▶ [DATA SHOWN]:
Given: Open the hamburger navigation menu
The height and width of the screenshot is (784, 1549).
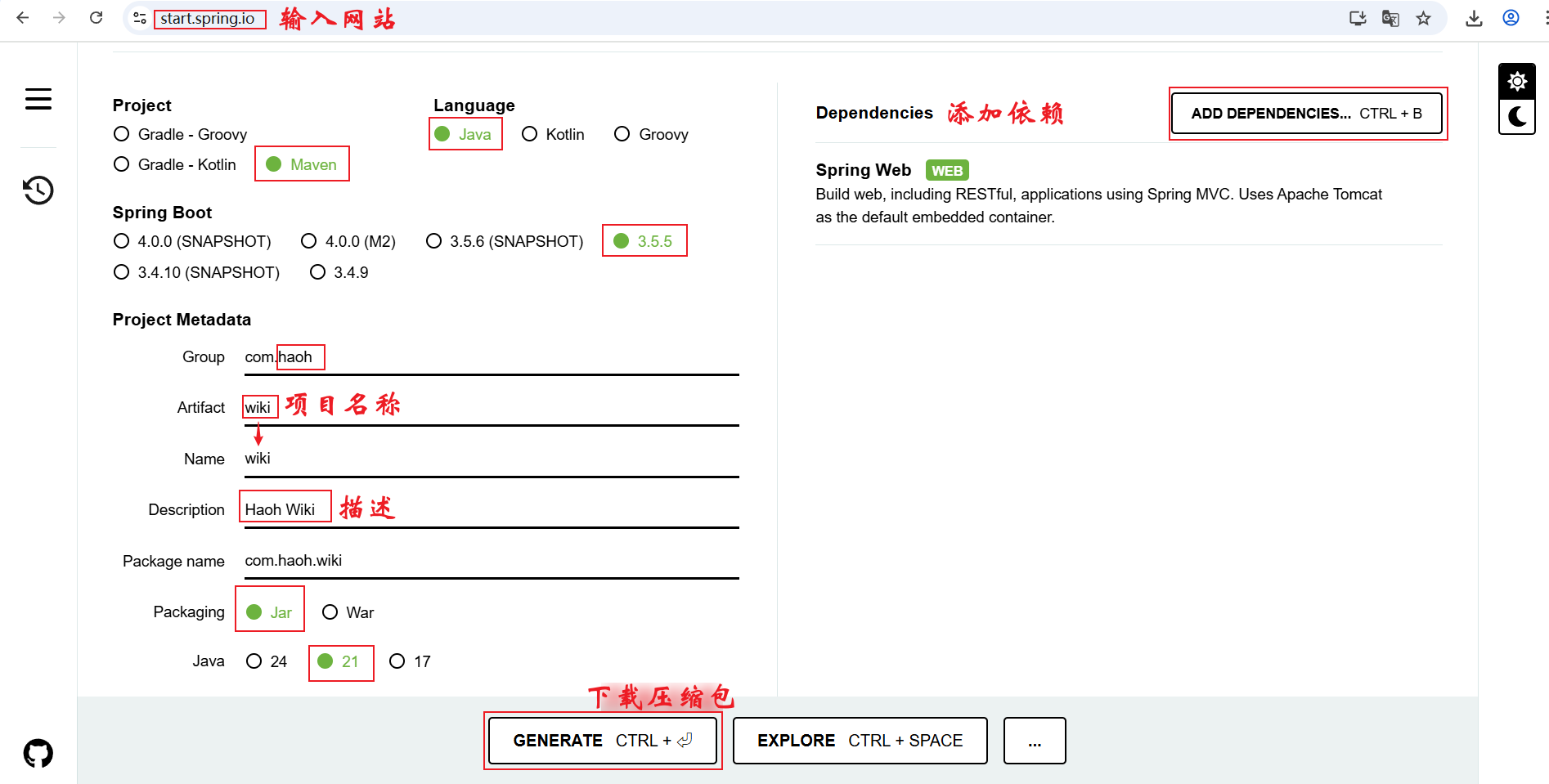Looking at the screenshot, I should [38, 99].
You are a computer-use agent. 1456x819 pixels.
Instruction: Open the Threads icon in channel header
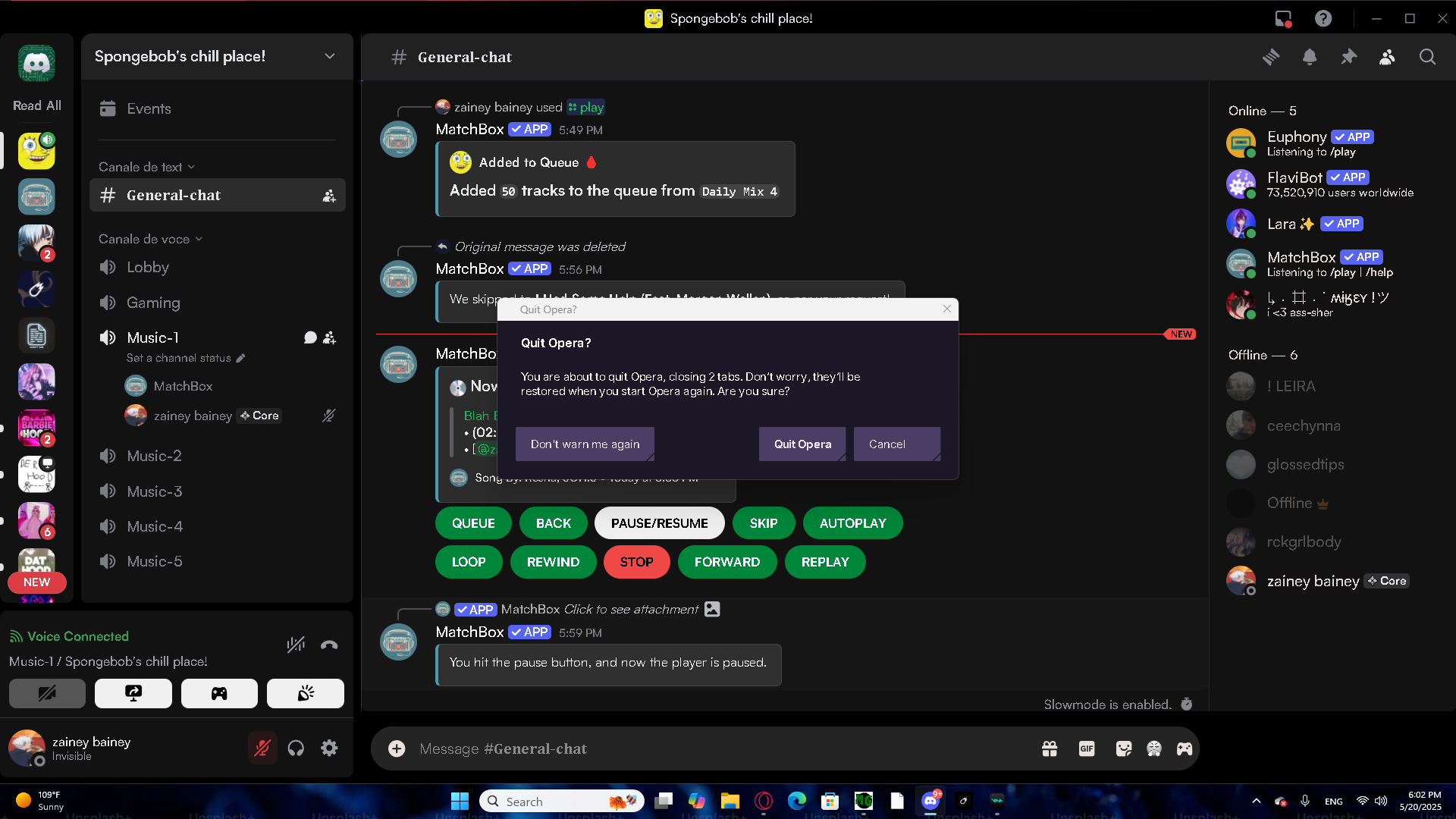click(x=1271, y=57)
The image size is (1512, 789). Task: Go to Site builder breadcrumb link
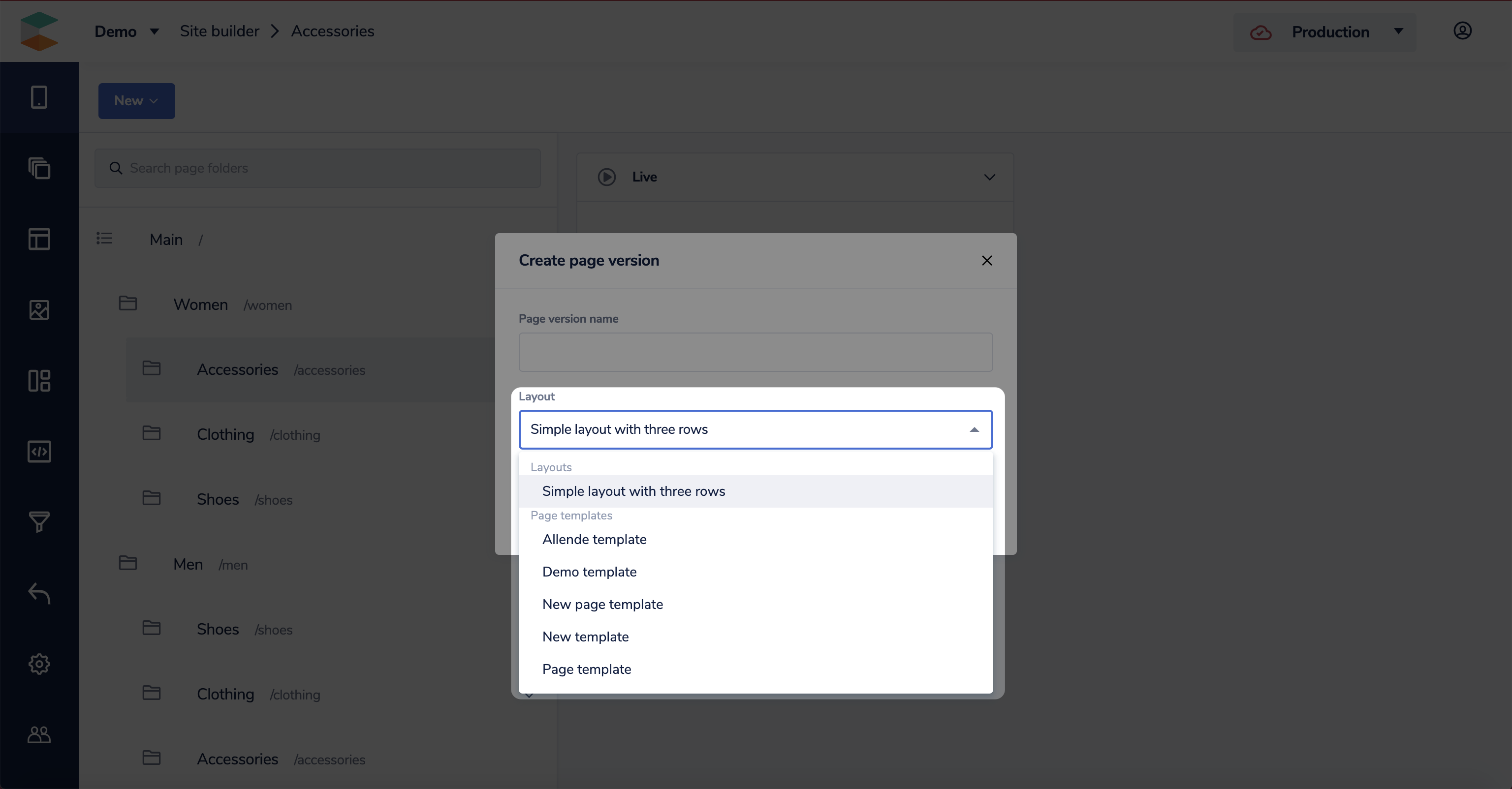[219, 31]
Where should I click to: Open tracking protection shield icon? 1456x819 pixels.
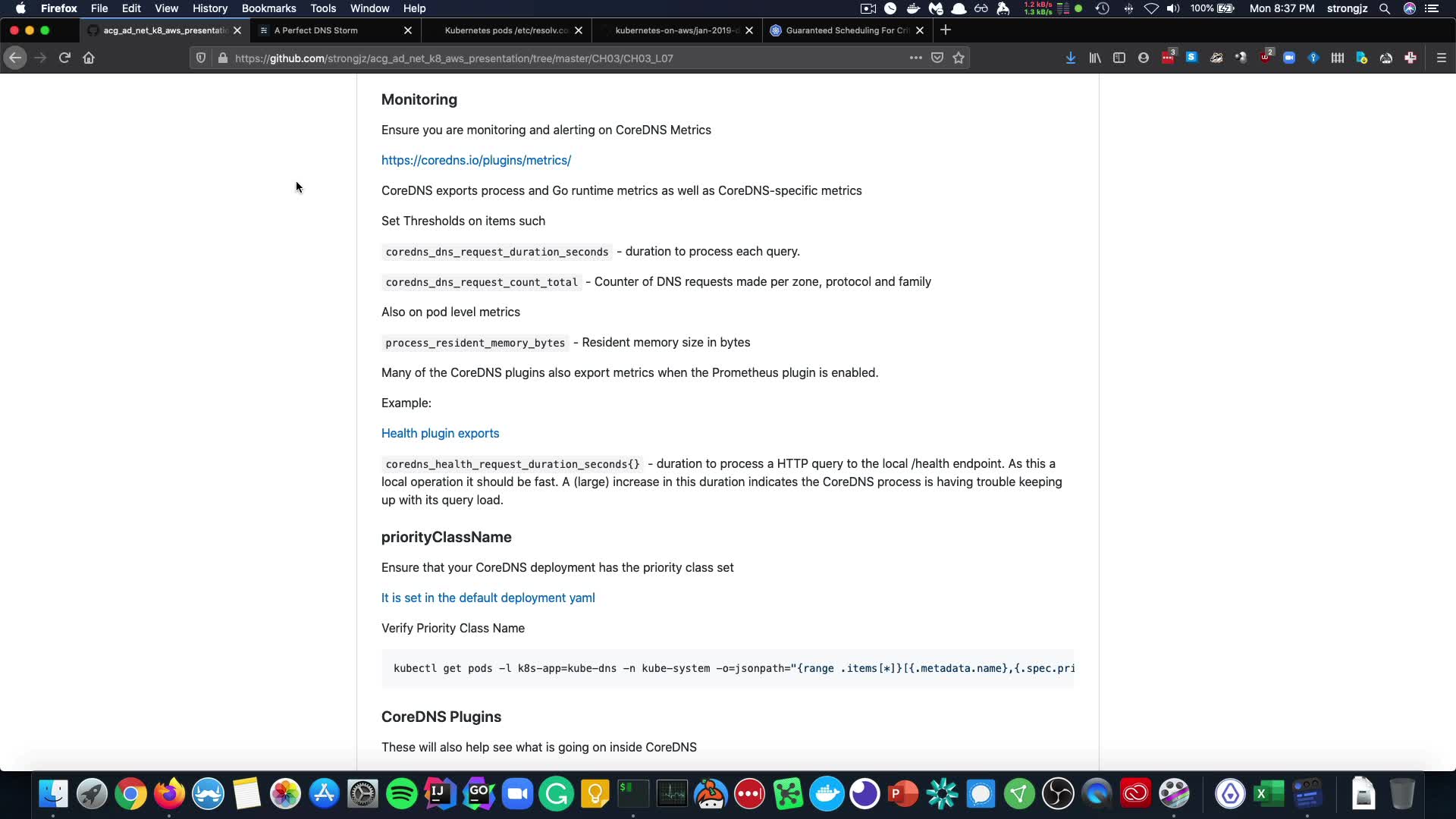click(x=201, y=58)
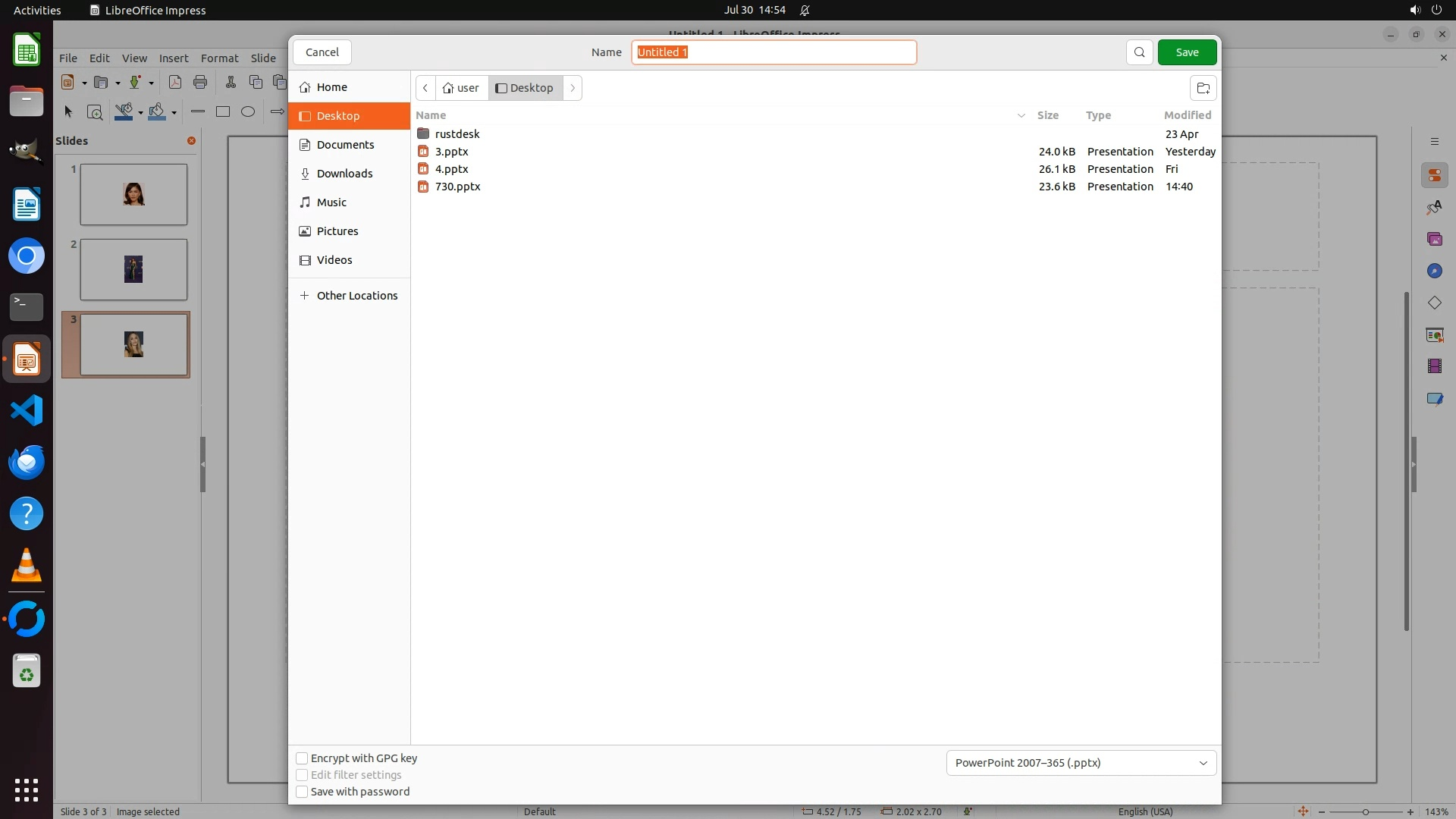Click the search icon in save dialog
This screenshot has height=819, width=1456.
point(1139,52)
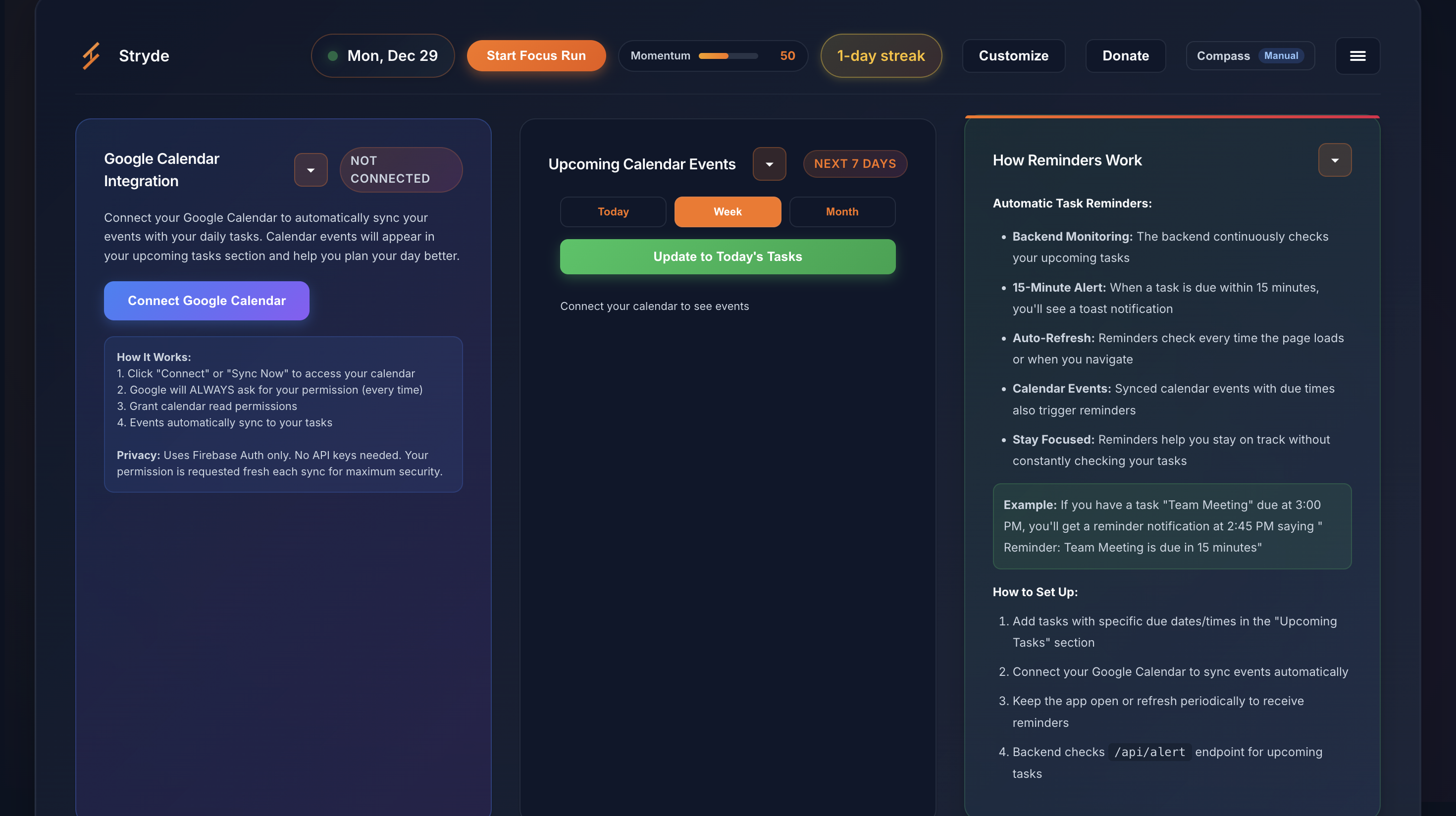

▶ [GOAL OF THE EXERCISE]:
Please give the data again unaltered, leaving out any images.

▶ [REPLY]:
Given: Open the hamburger navigation menu
The height and width of the screenshot is (784, 1549).
Looking at the screenshot, I should [38, 99].
You are a computer-use agent. 1456x819 pixels.
Instruction: Open the Threads icon in channel header
click(x=1271, y=57)
The image size is (1512, 789). Task: Go to Site builder breadcrumb link
[219, 31]
Where should I click to: Open tracking protection shield icon? 1456x819 pixels.
click(x=201, y=58)
Click the search icon in save dialog
This screenshot has height=819, width=1456.
point(1139,52)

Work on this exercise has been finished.